→ **EXERCISE REQUIREMENTS**: Please pick out each line in the entries below that contains the string "size" and copy those lines unchanged.

→ **SUPPLIED MATERIAL**:

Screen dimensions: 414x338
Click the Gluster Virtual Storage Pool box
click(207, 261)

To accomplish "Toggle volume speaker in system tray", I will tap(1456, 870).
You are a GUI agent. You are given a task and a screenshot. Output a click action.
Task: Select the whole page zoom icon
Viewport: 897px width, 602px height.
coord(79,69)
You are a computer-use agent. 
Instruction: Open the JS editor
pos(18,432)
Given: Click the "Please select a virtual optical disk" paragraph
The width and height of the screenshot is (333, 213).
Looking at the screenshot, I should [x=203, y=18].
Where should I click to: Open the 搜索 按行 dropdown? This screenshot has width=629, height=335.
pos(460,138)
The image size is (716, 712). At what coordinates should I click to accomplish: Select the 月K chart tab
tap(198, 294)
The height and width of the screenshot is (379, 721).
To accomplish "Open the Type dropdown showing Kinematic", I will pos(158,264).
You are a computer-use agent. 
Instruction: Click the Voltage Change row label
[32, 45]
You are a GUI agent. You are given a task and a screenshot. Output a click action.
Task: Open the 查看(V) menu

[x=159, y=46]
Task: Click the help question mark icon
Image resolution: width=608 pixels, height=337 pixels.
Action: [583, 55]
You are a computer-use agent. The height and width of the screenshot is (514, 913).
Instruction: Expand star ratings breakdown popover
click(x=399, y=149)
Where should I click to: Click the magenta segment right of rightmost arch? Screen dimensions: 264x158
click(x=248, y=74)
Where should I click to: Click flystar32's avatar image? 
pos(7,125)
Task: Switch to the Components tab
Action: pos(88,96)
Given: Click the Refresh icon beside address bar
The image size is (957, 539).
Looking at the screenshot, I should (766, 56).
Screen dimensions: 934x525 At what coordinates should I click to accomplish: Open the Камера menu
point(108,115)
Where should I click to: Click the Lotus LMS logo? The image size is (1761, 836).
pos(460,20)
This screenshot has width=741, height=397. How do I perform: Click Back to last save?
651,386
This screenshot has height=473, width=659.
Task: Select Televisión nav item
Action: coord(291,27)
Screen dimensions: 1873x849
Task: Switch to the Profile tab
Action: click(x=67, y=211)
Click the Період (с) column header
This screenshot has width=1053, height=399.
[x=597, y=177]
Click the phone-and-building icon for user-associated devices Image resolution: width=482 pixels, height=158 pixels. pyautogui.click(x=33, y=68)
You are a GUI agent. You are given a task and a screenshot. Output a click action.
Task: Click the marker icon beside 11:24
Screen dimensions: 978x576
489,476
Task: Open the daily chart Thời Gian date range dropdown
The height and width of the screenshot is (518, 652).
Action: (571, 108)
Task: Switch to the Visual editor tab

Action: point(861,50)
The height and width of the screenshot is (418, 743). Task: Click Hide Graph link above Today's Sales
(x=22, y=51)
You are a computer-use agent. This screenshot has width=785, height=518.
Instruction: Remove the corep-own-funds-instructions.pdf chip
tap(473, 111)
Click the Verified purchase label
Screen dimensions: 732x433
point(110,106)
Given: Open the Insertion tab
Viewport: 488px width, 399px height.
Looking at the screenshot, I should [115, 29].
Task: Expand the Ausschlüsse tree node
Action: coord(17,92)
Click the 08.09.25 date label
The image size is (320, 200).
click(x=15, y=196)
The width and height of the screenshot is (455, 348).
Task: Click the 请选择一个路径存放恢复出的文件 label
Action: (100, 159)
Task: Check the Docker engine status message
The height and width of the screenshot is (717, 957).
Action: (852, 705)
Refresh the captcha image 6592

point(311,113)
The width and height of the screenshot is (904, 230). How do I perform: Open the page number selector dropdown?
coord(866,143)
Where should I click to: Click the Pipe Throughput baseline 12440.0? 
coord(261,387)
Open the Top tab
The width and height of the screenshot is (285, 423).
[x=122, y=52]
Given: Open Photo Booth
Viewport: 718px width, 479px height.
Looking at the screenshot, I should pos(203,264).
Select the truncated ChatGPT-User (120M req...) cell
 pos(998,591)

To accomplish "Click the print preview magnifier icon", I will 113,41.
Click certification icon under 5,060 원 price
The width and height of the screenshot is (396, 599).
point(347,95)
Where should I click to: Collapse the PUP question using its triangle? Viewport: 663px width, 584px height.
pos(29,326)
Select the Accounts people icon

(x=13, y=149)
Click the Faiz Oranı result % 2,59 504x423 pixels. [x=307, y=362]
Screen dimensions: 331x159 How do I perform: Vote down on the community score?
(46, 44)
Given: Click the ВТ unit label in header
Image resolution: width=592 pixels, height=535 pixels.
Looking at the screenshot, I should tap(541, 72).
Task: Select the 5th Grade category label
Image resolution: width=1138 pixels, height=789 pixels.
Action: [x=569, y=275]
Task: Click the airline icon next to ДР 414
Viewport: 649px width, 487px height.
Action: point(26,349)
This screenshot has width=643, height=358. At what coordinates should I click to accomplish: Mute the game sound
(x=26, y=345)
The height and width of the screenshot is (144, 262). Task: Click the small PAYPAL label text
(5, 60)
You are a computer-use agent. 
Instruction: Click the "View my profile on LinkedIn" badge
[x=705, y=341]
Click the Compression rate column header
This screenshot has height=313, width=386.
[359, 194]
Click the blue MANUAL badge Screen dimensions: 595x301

→ **RESPONSE TO THIS EXERCISE**:
The image size is (716, 712). At what coordinates should I click to accomplish: Select the 月K chart tab
The image size is (957, 539).
Where should I click to: Click the Lotus LMS logo? The image size is (1761, 836).
The image size is (320, 200).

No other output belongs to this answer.